Jet, which operated a fleet of more than 120 planes serving dozens of domestic destinations and international hubs such as Singapore, London and Dubai, said it has already hired over 150 full-time employees and is looking to onboard another 1,000 employees in FY 2021-22 across categories.

Shares of Jet Airways hit their upper circuit and were trading at 84.40 rupees a piece.

Asian Airline Group's Members Commit To Net Zero Emissions By 2050

Association of Asia Pacific Airlines (AAPA) members have joined the growing list of global carriers committed to net zero carbon emissions by 2050, the group's head said on Monday September 13.

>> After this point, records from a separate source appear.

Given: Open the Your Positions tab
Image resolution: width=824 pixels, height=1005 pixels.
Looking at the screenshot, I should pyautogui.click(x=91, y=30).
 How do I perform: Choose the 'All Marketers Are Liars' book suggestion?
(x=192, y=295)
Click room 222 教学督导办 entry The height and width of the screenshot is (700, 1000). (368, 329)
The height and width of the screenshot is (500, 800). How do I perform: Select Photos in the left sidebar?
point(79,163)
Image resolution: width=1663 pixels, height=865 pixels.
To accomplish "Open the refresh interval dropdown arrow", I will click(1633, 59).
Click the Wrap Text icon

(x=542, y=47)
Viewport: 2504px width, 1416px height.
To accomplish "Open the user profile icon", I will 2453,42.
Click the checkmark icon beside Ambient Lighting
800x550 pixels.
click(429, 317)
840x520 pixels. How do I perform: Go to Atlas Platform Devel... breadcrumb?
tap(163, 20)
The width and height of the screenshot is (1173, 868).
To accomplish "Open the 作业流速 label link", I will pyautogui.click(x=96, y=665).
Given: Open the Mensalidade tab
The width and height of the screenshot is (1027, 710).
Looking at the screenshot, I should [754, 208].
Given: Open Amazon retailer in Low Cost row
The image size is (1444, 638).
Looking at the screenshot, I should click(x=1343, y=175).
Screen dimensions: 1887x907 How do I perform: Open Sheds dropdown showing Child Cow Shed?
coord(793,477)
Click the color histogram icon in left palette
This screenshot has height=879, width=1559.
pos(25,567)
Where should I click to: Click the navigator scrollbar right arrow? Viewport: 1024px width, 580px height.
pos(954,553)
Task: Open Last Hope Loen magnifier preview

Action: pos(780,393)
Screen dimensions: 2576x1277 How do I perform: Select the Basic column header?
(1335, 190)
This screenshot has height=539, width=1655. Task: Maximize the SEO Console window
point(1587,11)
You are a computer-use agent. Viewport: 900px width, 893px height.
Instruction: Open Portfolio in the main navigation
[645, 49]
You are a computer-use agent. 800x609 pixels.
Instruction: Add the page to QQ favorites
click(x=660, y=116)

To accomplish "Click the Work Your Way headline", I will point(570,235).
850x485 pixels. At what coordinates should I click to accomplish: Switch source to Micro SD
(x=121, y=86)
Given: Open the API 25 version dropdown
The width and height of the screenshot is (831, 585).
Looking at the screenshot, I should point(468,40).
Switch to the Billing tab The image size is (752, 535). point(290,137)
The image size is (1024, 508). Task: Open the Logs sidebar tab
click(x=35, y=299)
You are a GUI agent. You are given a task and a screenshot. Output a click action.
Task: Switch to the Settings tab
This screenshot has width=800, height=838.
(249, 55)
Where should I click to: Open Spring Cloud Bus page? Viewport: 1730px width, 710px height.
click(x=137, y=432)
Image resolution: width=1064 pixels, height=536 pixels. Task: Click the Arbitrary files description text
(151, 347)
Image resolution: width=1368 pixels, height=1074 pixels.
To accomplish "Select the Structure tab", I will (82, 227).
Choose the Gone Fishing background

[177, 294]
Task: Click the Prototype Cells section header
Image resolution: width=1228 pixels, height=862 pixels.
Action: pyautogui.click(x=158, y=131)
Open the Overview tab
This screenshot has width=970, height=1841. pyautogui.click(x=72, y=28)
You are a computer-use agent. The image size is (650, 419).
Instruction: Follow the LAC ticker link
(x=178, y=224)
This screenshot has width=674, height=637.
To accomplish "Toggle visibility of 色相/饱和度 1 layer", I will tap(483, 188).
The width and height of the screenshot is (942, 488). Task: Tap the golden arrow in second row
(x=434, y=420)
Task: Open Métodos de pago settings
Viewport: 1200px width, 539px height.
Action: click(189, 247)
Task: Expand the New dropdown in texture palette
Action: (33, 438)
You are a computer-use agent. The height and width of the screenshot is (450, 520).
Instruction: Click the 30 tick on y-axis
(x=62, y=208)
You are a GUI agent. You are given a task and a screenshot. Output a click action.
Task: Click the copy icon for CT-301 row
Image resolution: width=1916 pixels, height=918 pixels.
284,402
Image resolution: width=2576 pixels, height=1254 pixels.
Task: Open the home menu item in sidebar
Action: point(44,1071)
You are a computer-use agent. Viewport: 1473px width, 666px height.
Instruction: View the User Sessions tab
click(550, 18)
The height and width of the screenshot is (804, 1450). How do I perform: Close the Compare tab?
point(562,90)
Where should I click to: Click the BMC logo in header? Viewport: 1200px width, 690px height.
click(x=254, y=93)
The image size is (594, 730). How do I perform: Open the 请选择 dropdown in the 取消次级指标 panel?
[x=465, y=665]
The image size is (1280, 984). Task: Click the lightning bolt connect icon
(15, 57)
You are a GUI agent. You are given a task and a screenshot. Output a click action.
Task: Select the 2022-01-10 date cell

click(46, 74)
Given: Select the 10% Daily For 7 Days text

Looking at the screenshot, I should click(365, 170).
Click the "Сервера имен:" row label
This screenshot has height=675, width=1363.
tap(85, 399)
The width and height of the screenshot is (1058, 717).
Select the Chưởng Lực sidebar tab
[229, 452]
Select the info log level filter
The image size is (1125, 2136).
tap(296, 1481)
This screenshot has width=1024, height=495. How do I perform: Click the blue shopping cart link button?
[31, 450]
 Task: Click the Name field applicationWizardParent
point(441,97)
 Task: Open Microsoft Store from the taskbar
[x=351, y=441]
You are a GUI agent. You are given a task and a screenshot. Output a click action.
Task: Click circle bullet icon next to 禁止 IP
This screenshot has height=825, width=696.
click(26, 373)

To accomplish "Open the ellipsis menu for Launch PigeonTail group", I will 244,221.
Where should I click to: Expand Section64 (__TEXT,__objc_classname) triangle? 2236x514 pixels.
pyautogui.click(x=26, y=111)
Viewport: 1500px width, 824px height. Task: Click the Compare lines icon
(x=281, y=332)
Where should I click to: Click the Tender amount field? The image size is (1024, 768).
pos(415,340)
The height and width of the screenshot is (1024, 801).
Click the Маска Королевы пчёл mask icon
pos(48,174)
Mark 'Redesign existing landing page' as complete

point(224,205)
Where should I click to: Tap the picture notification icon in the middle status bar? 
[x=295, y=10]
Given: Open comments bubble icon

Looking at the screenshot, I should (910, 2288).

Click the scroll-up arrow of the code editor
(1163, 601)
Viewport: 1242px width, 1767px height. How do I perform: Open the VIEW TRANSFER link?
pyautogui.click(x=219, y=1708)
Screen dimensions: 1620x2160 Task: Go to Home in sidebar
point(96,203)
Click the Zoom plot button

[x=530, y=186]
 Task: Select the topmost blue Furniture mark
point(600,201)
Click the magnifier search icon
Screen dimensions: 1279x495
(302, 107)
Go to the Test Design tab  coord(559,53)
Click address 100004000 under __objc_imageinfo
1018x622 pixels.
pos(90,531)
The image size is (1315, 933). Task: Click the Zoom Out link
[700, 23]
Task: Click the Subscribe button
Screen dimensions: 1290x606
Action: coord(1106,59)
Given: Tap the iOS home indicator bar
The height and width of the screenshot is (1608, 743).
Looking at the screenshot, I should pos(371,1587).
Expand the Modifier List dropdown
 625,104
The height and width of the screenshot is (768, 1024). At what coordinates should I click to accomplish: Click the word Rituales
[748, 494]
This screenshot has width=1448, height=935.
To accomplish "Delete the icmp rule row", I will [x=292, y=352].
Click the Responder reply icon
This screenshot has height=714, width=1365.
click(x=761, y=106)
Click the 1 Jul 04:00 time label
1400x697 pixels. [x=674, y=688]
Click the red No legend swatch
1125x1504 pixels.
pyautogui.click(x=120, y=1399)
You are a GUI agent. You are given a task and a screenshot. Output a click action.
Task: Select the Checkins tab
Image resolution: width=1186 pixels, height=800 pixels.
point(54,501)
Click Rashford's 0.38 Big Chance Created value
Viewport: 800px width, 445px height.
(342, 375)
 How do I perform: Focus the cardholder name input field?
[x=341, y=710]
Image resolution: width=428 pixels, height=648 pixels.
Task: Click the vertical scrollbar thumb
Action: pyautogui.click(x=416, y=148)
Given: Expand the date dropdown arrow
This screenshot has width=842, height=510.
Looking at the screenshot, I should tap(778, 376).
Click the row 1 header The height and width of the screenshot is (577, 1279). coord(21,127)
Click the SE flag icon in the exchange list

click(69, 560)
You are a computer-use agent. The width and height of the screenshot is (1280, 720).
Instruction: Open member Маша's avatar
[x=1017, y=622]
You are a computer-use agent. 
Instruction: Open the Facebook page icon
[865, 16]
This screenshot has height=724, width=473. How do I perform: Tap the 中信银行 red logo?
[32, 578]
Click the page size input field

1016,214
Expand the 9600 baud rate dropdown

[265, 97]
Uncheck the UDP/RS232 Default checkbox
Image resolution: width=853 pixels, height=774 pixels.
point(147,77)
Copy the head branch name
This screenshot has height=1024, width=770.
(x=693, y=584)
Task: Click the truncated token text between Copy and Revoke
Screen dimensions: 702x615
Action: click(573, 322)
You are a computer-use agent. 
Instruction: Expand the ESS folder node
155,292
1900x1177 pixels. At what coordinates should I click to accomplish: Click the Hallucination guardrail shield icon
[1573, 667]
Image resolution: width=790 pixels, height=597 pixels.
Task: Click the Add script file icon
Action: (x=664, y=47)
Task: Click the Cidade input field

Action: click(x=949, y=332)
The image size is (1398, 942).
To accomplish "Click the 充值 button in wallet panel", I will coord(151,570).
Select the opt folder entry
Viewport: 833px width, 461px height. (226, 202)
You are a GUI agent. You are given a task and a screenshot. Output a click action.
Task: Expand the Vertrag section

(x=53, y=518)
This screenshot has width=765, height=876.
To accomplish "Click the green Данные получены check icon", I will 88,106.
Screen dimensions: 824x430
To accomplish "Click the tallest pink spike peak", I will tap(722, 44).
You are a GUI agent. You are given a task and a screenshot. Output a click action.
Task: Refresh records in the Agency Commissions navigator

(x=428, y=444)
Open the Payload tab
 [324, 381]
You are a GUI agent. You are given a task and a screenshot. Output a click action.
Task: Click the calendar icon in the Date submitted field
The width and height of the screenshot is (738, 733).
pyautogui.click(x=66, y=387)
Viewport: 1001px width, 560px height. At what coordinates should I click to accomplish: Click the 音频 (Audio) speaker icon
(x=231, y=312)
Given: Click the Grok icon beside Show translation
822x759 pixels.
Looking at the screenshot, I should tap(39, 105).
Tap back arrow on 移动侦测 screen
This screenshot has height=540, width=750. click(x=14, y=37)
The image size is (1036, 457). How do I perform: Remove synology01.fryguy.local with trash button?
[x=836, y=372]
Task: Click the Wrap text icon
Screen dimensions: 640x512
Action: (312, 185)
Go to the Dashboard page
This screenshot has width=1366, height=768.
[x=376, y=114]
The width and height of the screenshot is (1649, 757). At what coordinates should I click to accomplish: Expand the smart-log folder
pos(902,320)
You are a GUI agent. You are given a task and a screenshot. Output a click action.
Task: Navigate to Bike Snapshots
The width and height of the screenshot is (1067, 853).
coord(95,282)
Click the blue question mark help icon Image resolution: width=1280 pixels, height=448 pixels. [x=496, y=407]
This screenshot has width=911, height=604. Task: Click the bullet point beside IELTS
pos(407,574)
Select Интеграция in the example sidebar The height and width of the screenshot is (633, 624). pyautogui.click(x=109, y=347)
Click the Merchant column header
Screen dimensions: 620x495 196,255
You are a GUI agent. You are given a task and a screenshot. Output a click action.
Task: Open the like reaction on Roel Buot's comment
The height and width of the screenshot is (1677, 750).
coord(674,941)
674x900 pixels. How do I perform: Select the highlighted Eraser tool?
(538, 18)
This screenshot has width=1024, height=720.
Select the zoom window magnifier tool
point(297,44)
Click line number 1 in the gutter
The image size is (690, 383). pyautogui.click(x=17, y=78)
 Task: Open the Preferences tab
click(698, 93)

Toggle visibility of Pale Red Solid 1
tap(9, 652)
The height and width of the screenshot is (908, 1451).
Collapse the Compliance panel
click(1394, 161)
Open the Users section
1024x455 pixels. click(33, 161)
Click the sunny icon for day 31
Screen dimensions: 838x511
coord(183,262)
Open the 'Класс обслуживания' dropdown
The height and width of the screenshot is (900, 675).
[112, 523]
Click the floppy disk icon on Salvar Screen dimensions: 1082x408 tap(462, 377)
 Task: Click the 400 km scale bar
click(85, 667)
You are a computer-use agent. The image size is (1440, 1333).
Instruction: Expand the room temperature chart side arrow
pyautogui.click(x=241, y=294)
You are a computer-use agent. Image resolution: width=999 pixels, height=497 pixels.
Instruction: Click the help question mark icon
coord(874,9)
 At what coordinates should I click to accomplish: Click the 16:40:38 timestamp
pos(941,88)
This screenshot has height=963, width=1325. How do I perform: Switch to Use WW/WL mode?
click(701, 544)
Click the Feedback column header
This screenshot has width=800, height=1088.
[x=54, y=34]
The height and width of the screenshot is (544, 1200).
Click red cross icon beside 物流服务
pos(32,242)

AAPA members are full-service airlines based in South East Asia, Japan, South Korea, Taiwan and Hong Kong.

"It is a challenging goal, but we are committed to this," AAPA director general Subhas Menon told reporters.

He said that the target could be met through fuel efficiency improvements, operations and infrastructure initiatives, carbon offsets and promoting sustainable aviation fuels.

Some AAPA members including Singapore Airlines Ltd, Cathay Pacific Airways Ltd, Japan Airlines Co Ltd and ANA Holdings Inc had already announced plans for net zero emissions by 2050.